**PROBLEM DESCRIPTION:** With pictures omitted, output the records below exactly as they appear.

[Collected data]
━━━━━━━━━━━━━━━━━━━━━━━━━━━━━━

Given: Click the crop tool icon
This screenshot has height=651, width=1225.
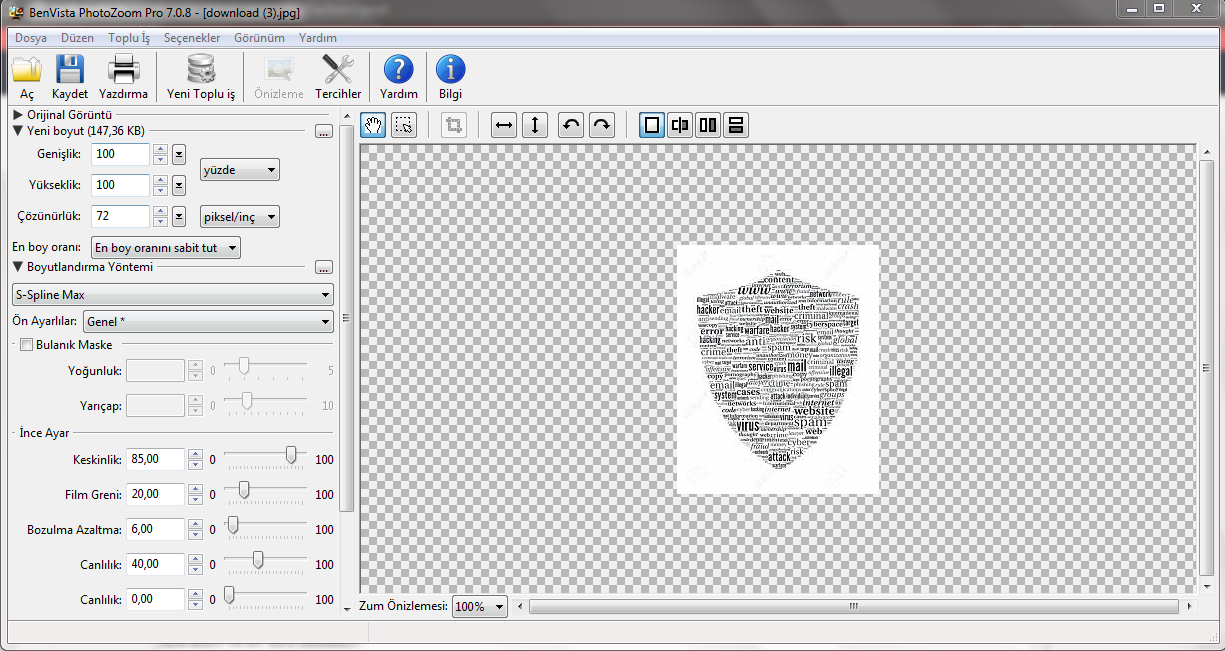Looking at the screenshot, I should pyautogui.click(x=454, y=125).
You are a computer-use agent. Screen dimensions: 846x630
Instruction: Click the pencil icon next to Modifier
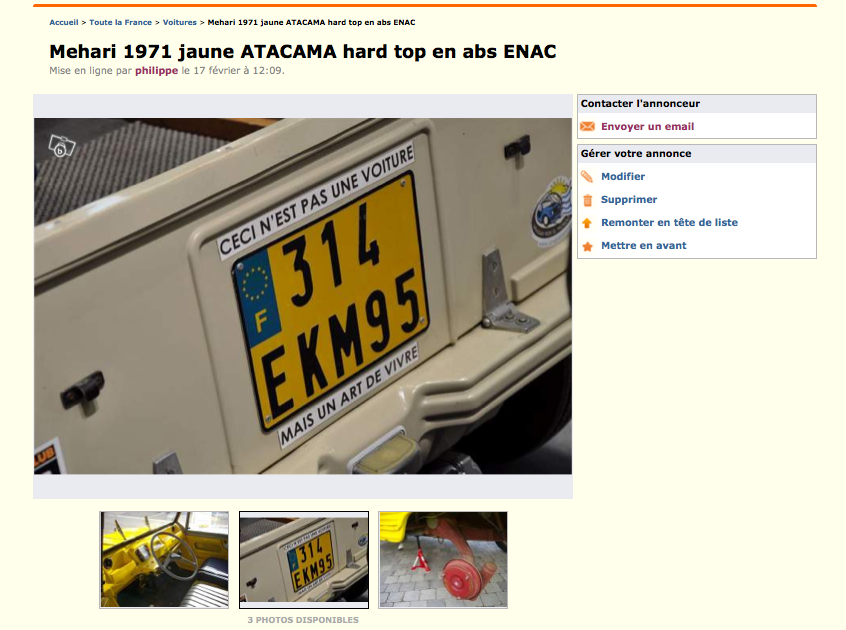(x=587, y=176)
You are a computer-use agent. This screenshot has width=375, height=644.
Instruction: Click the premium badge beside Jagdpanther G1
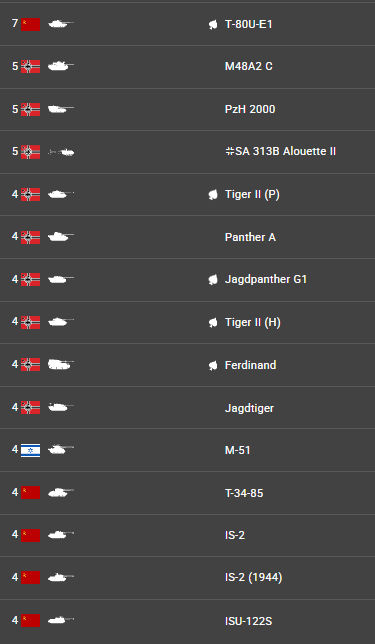pos(213,280)

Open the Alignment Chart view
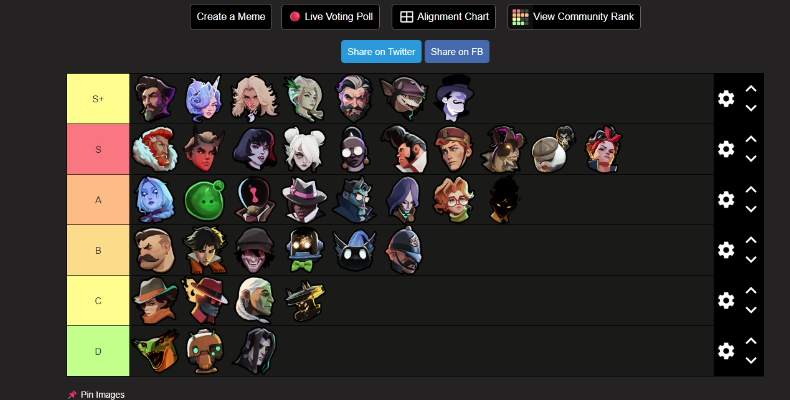click(x=443, y=17)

━━━━━━━━━━━━━━━━━━━━━━━━━━━━━━

**RESPONSE FOR THIS EXERCISE:**
Given: Click the crop tool icon
This screenshot has height=651, width=1225.
Looking at the screenshot, I should pyautogui.click(x=454, y=125).
You are a computer-use agent. Screen dimensions: 846x630
Instruction: Click the pencil icon next to Modifier
(x=587, y=176)
You are a computer-use agent. This screenshot has width=375, height=644.
Instruction: Click the premium badge beside Jagdpanther G1
pos(213,280)

Open the Alignment Chart view
click(x=443, y=17)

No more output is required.